I think O(n^2) algorithms will certainly lead to TLE.
I tried to count how many results will be larger than 10,100,... and got an algorithm, and its complexity is O(800nlogn), still TLE.
I heard that there was an O(n) algorithm, can anyone tell me how to do that? Thanks.

Do you mean optimize the simple O(n^2) solution or use an O(n) algorithm?

My ultra-optimized O(n^2) solution using some assembler in critical parts of code passed in 0.718 seconds. But I spend almost 2 hours for optimizing my code.

Can you tell me more about it?I got TLE...:(

You should use a table, which for every 2^k (0 <= k <= 127) keeps a value of Trunc(log10(2^k)). You should also keep a table with powers of 10 (10^0 .. 10^39).

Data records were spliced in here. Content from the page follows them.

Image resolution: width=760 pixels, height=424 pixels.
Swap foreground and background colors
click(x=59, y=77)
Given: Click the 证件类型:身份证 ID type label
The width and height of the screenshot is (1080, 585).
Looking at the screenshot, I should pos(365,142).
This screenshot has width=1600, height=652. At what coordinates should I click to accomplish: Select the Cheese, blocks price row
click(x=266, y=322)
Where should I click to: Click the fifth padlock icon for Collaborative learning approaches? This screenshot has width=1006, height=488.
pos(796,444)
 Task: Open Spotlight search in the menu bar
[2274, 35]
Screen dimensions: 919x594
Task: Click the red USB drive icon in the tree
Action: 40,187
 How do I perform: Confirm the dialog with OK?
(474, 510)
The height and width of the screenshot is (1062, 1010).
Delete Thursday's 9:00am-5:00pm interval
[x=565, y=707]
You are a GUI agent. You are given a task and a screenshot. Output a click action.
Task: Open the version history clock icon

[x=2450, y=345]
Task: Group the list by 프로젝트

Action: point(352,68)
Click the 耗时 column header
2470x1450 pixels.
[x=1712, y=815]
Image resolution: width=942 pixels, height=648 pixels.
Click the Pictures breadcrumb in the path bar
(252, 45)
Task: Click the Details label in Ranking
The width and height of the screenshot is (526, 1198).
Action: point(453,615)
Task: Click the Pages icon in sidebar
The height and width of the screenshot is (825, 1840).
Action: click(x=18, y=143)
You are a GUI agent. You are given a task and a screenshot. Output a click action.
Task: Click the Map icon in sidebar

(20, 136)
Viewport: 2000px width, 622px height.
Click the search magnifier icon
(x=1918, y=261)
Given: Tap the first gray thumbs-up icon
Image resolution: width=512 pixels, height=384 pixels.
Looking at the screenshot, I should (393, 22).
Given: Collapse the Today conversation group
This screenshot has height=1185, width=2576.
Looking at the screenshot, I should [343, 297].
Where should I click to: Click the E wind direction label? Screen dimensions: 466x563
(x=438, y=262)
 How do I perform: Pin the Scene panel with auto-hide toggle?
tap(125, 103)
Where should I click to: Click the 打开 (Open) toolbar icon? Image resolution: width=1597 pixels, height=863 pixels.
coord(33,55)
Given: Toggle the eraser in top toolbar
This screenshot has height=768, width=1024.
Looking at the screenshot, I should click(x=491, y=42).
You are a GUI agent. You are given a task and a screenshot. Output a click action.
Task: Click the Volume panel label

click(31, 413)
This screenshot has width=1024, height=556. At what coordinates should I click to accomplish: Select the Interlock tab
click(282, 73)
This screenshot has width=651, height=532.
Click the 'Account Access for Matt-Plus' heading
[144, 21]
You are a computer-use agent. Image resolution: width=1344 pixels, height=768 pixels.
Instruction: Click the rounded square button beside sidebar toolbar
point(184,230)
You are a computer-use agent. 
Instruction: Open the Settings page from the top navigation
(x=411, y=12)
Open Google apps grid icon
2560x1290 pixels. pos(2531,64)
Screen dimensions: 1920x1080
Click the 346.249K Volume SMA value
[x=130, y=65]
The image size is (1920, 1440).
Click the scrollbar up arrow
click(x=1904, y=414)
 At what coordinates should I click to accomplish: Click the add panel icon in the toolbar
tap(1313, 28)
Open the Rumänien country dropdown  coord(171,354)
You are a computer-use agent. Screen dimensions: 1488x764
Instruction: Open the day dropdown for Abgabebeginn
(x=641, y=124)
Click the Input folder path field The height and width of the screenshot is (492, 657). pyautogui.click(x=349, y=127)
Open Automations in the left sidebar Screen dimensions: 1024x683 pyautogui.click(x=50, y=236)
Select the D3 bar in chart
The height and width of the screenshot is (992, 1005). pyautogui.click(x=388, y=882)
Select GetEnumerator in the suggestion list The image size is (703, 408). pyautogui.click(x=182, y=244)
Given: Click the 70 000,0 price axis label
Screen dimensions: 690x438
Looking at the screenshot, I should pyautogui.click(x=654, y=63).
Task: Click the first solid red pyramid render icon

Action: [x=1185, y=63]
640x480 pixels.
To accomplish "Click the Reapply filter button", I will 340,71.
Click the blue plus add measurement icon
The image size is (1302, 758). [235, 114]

In the main loop of the program (which is straight-forward) you compute B = A[i] XOR A[j], then find the position k of the most significant bit of B (k is counted from zero). k is obtained using assembler instruction BSR (Bit Scan Reverse).
At this point you know that 2^k <= B < 2^(k+1). Now, M := Trunc(log10(2^k)), and N := Trunc(log10(2^(k+1)). If B >= 10^N, then Trunc(log10(B))=N, else Trunc(log10(B))=M.

Starting with this algorithm and optimizing it, you should get AC.